In some racing sports, the referee signals the competing athletes to get ready, and fires the starting shot after a certain interval. We refer to this as the ready-start interval. The crucial point is that this interval is variable. It depends on how quick athletes assume their starting position, but also on regulations that specifically call for variability. The latter is true in speed skating. In addition, speed skaters compete in pairs, and whoever ends up with the lowest total wins the gold. Crucially, each skater starts with different ready-start intervals.

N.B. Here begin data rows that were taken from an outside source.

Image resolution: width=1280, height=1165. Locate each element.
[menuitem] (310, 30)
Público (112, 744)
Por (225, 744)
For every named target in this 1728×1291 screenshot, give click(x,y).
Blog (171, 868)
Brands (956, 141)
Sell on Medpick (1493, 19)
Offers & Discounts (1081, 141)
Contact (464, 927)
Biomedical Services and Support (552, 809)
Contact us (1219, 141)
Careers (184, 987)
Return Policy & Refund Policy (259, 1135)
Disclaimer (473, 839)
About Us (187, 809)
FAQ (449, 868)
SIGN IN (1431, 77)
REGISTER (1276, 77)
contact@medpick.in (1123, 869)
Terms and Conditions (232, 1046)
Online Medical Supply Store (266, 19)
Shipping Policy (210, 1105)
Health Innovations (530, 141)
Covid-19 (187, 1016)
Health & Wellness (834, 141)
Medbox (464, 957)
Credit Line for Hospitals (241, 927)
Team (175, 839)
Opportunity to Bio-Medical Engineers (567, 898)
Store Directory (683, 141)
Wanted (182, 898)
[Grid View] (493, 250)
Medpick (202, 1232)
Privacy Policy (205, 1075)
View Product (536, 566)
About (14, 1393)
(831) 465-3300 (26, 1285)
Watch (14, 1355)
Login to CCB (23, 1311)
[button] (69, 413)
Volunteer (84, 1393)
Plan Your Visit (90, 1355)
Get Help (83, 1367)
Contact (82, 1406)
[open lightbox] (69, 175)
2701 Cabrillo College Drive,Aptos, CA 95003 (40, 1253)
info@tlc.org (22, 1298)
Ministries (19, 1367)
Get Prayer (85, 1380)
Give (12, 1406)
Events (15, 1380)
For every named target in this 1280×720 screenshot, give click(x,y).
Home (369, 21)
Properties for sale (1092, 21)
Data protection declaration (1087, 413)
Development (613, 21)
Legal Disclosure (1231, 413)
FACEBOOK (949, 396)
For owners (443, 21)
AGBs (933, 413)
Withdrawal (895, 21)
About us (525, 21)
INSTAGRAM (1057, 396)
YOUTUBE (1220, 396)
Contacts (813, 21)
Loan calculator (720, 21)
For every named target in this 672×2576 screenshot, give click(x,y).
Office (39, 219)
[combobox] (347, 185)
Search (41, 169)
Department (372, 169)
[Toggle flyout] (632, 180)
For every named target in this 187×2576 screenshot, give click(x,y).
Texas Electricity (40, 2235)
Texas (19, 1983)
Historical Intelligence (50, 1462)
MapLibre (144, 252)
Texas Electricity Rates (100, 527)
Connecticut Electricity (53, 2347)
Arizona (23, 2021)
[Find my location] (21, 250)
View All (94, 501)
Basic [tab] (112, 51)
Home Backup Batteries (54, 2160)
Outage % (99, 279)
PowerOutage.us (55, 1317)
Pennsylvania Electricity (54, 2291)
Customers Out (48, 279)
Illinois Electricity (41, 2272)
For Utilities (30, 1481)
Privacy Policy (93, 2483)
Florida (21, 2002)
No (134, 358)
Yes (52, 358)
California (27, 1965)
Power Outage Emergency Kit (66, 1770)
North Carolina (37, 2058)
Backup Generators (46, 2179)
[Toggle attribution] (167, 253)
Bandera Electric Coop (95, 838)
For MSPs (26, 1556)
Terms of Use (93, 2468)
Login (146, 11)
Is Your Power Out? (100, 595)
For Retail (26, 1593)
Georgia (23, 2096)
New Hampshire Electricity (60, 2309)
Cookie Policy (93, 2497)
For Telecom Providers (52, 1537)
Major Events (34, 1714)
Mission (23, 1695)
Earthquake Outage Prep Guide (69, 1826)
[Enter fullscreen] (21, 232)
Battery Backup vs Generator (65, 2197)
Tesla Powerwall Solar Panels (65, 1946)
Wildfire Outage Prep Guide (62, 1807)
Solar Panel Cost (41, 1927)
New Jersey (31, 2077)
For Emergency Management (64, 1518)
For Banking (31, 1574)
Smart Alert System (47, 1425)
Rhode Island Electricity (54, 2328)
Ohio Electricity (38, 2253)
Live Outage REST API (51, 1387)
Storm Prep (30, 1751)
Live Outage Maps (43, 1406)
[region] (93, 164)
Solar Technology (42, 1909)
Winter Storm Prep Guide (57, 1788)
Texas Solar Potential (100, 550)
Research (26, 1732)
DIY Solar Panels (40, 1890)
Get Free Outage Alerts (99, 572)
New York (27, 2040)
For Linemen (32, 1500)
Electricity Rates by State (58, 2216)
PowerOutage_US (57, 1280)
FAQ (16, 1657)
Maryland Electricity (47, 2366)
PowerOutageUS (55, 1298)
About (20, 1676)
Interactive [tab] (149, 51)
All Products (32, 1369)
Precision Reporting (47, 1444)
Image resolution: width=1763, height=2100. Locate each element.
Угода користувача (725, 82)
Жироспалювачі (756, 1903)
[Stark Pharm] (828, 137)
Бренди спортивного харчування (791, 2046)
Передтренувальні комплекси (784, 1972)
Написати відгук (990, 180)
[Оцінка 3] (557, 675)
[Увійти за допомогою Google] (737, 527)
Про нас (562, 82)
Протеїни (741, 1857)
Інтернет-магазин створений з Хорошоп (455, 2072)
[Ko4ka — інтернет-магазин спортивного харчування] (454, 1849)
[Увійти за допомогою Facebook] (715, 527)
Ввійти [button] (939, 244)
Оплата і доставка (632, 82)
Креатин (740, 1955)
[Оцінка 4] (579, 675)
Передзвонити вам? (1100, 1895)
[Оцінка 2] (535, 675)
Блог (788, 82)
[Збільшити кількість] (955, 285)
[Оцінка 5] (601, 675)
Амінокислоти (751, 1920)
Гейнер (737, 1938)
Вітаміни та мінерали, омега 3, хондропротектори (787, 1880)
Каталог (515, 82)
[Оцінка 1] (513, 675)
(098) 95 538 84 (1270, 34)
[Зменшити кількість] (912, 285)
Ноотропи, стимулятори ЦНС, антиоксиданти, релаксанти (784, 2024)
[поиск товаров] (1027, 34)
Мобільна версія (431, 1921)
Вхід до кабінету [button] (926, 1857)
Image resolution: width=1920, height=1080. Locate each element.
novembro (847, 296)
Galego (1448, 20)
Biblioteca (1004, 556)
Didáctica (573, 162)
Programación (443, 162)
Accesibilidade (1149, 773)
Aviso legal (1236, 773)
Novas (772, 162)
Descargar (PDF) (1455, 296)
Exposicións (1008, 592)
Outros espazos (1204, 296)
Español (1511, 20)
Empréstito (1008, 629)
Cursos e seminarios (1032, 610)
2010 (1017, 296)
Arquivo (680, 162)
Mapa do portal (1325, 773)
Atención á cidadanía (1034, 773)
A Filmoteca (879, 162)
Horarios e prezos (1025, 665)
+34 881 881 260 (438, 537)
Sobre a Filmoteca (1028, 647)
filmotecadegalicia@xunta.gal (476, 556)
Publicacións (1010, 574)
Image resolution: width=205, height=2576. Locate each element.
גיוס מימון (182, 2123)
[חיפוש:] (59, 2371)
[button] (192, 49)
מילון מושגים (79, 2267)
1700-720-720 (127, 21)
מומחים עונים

Alerting differences could bias competitions

In our article, we argued that athletes that start with a shorter ready-start interval should have a theoretical benefit over those that start with a longer ready-start interval, due to the alerting effect we describe above. Of course, we realised that this was quite a strong claim to make based on data from psychological studies that is collected in a highly controlled environment. Surely, at Olympic events, factors like talent and training should strongly outweigh the potential benefits of a short ready-start interval? This is why we collected data from the 500 meter speed skating competition at the 2010 Winter Olympics. We collected millisecond accurate ready-start intervals from the audio trace of the event’s broadcast, and chose to correlate that with the race times of each athlete.

What we show, is that ready-start intervals and race times correlate. And the effect was quite large at that: several hundreds of milliseconds. That does not sound like much, but can make a real difference in racing sports. Enough, in some cases, to mean the difference between winning the gold, and not winning a medal at all!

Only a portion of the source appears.